I was wondering if you have listened to the Thea Gilmore album, "Don't Stop Singing", where she took lyrics by Sandy Denny and put them to music. If so, I was curious as to what you thought of the results. If not, what is your take on the whole concept of co-writing with someone who has left too early? Will this possibly get people interested in Sandy who aren't familiar with her work already? I'm a big fan of both Thea and Sandy, and I find the results to be very interesting, but I still don't know whether it is something that would sit well with any writer to think that someone might do this with their uncompleted works.

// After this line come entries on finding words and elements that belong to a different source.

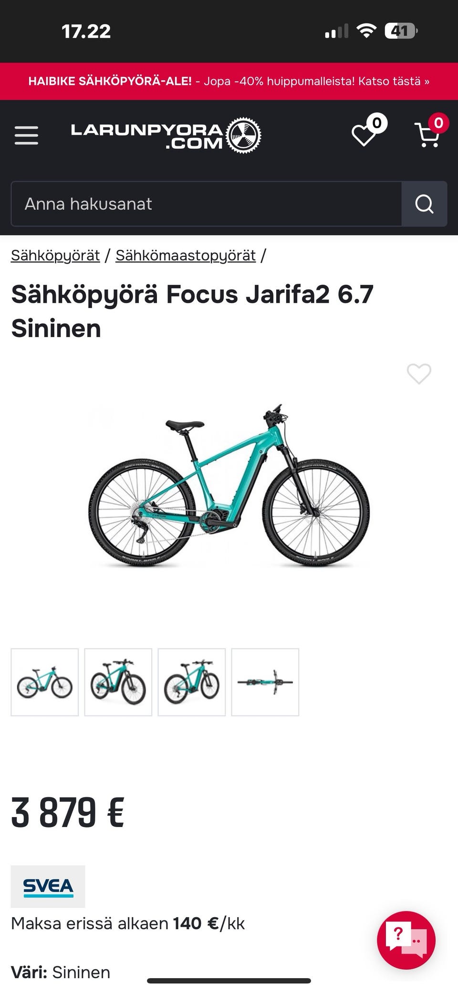Open the Sähkömaastopyörät breadcrumb link

coord(186,256)
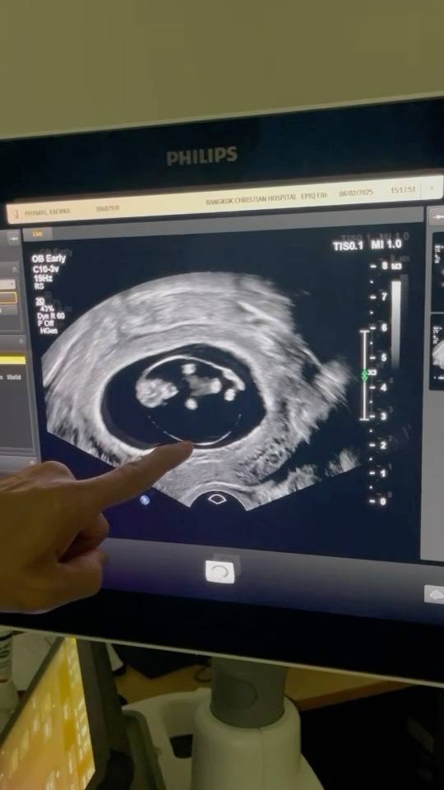Click the green focal zone marker
Image resolution: width=444 pixels, height=790 pixels.
(x=364, y=375)
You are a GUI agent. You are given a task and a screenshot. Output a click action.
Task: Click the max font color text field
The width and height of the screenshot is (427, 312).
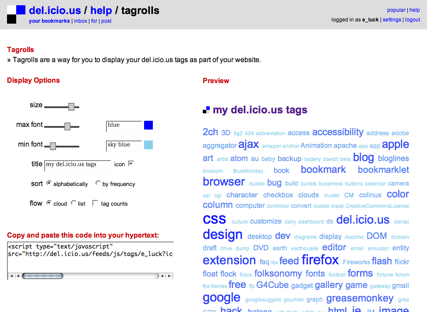click(x=124, y=126)
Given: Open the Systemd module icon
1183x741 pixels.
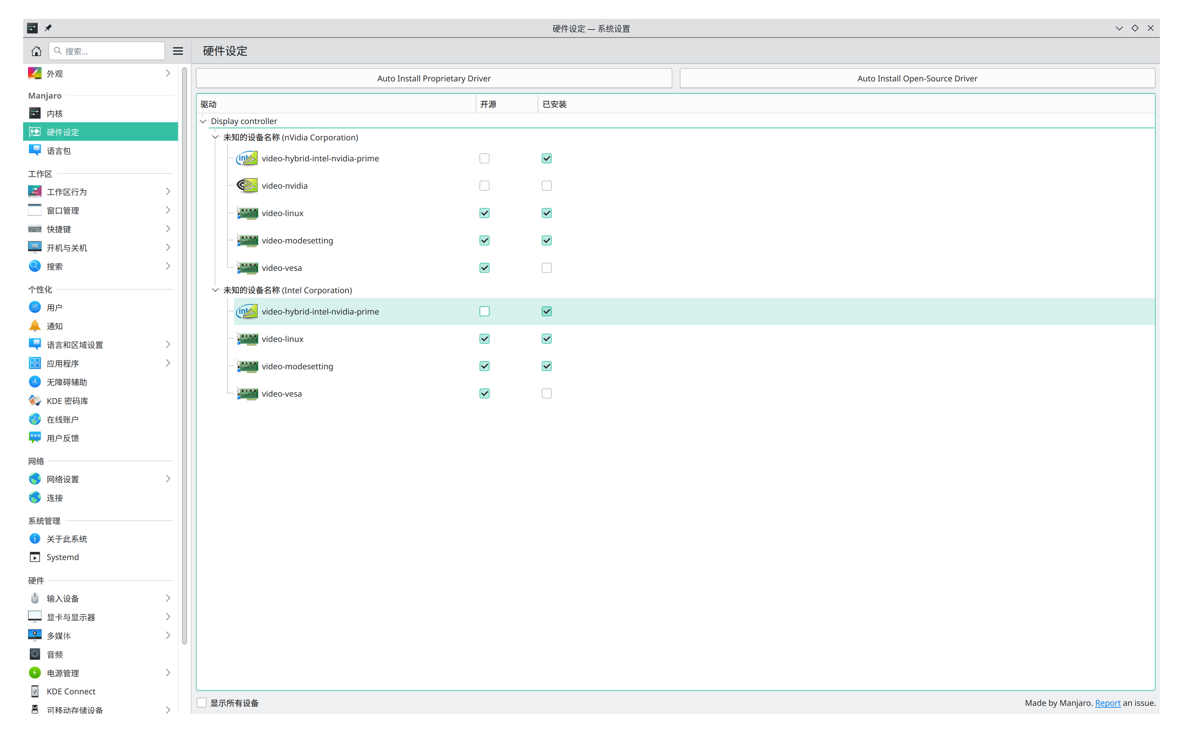Looking at the screenshot, I should [x=35, y=557].
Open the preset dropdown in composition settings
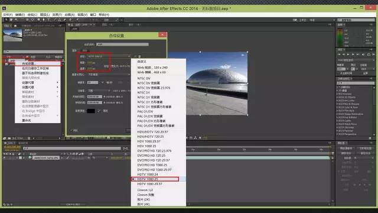The image size is (378, 213). [109, 56]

Also, I wanted to say that the version of John the Gun that you did on a compilation is one of my favorites. Is there any chance you would do it live at anything other than at an all-request show (which is something I doubt I'll ever get a chance to see)? I think "Who Knows Where the Time Goes" is so frequently covered by others that covering other songs by her might help people see another side of Sandy's writing. Thank you. Neil McLaughlin
I too am a fan of Thea and Sandy. I enjoyed the record. and probably felt that I was too close to Sandy's work to give it the fresh ears it deserved. I hope, as you suggest, that it brings new listeners to Sandy's music. I think this could work with other 'departed' artists, and there are no rules except that it needs to be something rewarding to listen to.
Over the years I've managed to teach myself the art of hybrid picking - pick held between finger and thumb and other fingers used to pick strings as well - which you use all the time. Did you always play that way, or were your early days spent in acquiring both fingerstyle and pick techniques independently? I use it sparingly myself - mainly if I've broken a fingernail! Regards, Mike Ainscough (Sussex, UK)
I've gone into this before, so briefly - I learned pick style and finger style, and then combined them. There are times when I use all pick, and all fingers, and all hybrid.